● **What the exercise asks**
The answer must consist of every line from the data that holds the string "column".
***** Exercise data *****
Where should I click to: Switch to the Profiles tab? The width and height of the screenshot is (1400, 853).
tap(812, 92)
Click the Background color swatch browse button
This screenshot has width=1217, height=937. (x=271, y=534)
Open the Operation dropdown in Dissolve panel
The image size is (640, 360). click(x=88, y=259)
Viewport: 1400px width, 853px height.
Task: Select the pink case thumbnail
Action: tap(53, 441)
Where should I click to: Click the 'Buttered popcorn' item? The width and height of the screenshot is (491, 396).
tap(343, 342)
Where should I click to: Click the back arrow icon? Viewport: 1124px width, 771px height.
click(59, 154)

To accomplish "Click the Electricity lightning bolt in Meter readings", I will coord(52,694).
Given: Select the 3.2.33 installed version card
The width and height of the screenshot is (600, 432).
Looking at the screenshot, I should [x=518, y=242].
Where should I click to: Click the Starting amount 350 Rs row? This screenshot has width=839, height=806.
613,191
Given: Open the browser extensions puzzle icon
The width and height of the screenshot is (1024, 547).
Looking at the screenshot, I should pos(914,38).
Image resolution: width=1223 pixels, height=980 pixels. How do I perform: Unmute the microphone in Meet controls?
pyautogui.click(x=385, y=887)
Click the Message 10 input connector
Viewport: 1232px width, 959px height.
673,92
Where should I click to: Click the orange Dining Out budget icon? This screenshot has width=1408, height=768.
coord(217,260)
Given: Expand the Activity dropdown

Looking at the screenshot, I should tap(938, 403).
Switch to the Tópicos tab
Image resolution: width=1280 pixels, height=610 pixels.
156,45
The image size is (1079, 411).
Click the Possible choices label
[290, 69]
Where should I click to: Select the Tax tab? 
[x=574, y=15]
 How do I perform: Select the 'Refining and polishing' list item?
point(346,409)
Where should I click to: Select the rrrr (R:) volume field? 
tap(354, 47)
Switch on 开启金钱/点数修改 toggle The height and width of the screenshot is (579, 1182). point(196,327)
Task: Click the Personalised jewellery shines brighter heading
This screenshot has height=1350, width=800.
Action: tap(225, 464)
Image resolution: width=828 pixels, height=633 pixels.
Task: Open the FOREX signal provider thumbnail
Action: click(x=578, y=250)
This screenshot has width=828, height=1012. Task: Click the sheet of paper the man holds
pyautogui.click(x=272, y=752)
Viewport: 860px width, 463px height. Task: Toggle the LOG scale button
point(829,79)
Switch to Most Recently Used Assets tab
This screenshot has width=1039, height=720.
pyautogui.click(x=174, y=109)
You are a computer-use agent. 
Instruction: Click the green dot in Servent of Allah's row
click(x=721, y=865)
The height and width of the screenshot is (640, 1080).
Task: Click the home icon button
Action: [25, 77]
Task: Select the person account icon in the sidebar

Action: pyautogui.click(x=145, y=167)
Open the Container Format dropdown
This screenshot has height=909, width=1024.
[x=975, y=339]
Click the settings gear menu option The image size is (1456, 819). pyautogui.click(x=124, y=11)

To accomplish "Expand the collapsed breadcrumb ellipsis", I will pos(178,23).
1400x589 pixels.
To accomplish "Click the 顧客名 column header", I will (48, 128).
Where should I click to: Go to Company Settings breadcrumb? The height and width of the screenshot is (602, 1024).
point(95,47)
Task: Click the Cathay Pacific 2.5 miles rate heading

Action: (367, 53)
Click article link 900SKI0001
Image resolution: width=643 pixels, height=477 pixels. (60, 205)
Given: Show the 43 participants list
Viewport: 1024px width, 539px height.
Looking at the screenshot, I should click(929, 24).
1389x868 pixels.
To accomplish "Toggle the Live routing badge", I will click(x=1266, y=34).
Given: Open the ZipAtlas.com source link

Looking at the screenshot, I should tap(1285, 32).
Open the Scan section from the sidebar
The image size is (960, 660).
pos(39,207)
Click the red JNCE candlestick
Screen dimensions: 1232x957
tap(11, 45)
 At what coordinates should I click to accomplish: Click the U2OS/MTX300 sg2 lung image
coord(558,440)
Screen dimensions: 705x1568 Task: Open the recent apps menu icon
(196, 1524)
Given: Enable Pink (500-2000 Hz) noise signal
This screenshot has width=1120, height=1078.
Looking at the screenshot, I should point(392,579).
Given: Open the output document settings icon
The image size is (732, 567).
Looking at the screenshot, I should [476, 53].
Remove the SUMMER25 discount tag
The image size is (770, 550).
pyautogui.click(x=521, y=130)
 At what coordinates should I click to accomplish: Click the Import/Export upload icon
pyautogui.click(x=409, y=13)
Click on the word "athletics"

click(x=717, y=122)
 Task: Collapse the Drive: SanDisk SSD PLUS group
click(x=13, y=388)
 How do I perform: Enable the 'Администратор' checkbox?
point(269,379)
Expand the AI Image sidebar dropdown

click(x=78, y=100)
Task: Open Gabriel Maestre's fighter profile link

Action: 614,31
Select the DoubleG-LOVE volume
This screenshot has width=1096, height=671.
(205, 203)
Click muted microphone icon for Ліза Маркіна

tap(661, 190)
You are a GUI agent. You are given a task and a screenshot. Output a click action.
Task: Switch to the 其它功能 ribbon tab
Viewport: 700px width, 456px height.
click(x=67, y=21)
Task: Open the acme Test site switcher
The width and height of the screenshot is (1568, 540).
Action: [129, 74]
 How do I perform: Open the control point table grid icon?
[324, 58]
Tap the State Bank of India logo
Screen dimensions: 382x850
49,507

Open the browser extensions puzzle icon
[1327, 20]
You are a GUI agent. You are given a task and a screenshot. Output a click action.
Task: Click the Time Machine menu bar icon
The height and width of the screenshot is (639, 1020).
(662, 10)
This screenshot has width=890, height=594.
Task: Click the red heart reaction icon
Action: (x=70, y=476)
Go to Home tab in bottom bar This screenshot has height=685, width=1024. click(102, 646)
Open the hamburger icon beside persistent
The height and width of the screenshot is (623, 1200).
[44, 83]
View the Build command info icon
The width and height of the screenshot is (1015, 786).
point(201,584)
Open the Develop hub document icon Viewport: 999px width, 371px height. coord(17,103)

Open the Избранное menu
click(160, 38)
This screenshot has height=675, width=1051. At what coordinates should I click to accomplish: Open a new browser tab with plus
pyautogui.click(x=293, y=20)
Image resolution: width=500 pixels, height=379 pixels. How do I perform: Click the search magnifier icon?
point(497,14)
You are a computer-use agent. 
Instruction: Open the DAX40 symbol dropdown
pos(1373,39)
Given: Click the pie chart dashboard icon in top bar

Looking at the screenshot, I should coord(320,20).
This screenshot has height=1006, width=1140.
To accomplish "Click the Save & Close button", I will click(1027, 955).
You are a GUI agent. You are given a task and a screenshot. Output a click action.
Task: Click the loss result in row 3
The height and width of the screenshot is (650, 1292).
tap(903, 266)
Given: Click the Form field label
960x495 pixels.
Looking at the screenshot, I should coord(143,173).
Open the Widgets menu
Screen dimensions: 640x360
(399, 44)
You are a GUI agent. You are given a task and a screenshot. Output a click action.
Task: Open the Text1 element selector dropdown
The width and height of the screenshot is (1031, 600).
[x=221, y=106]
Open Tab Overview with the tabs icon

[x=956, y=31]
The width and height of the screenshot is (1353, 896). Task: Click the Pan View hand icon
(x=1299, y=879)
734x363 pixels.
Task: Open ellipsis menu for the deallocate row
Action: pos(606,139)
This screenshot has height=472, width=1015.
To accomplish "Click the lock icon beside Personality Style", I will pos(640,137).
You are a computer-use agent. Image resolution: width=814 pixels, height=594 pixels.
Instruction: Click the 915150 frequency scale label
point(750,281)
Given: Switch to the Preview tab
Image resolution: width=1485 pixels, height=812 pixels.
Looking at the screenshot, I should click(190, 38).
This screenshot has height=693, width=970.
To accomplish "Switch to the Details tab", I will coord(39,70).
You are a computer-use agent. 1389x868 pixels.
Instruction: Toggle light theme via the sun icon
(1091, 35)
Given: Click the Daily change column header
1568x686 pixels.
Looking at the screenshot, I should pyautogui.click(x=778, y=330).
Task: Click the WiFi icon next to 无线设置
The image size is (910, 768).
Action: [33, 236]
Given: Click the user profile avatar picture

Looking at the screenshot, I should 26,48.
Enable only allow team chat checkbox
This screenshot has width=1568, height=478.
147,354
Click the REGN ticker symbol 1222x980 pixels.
*****
● **Written response**
To accomplish "Click the 顧客名 column header", I will (48, 128).
Given: Click the Daily change column header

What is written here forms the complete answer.